*** Opening of Data excerpts ***

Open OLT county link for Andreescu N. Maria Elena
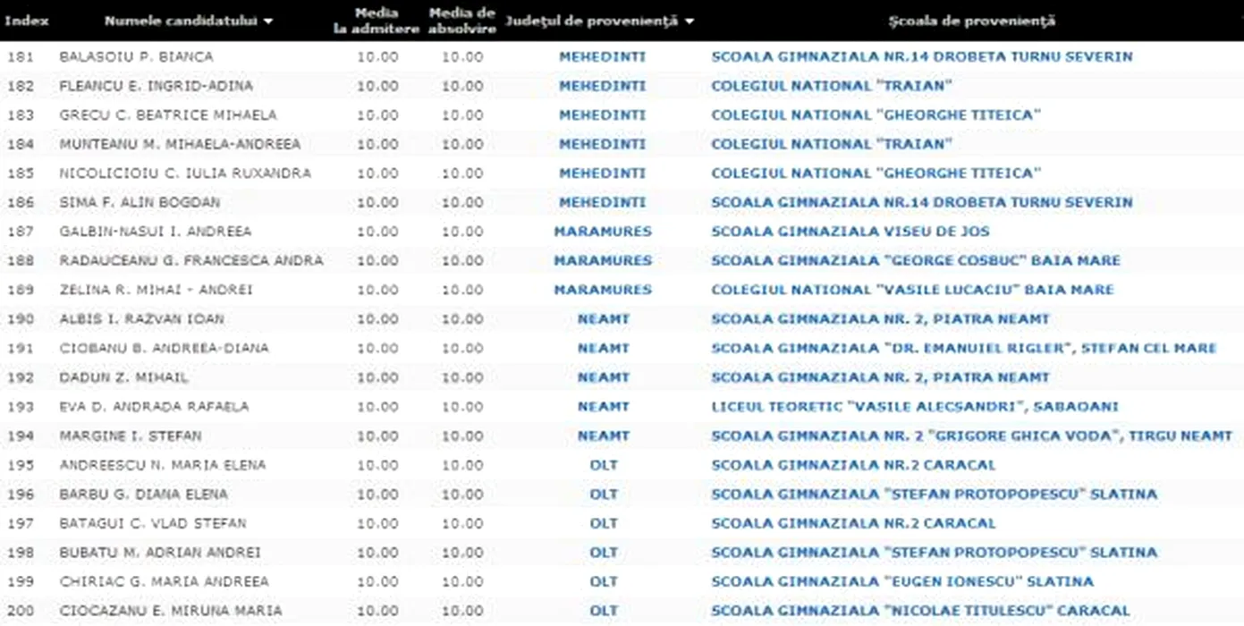The image size is (1244, 626). click(x=603, y=465)
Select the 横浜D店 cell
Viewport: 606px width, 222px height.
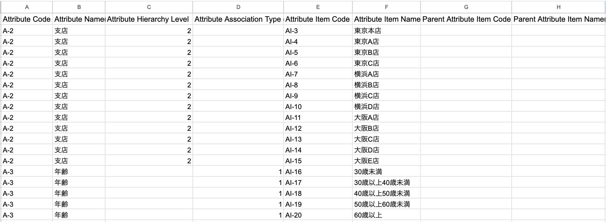coord(366,107)
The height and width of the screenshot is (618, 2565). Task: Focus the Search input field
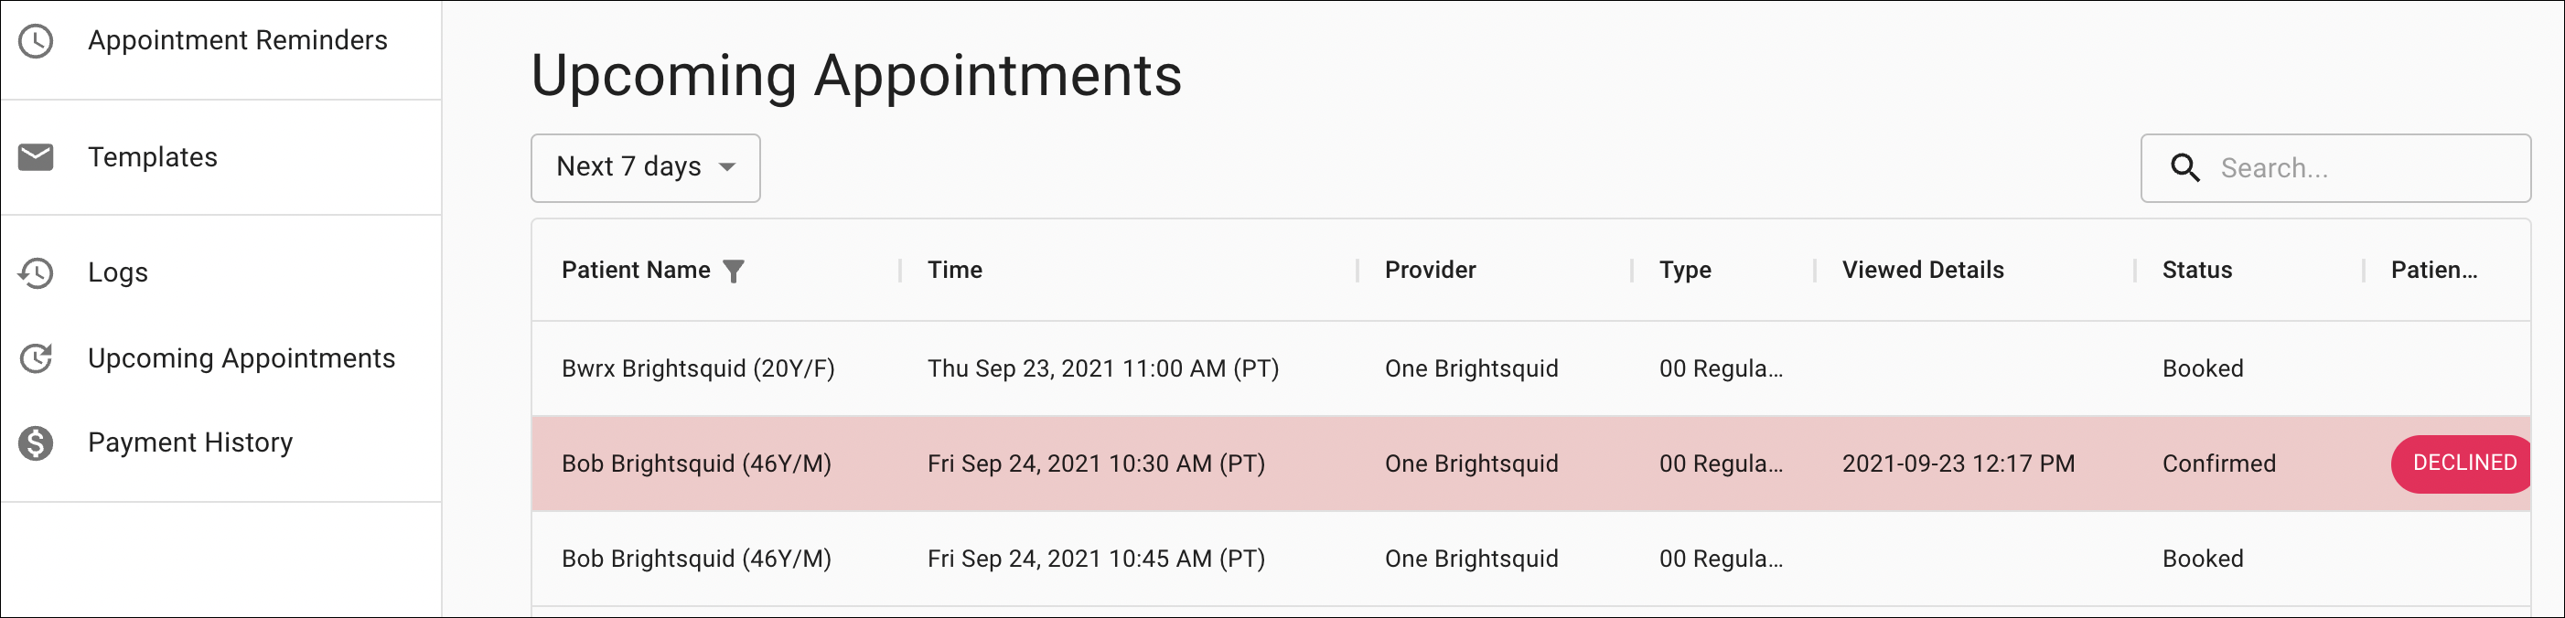(2335, 168)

*** Close of Data excerpts ***

Word for word, set down the lines from the line with "The height and" through the last line of the entries, and nothing else; the pictures stay out.

The height and width of the screenshot is (618, 2565). Task: Focus the Search input field
(2335, 168)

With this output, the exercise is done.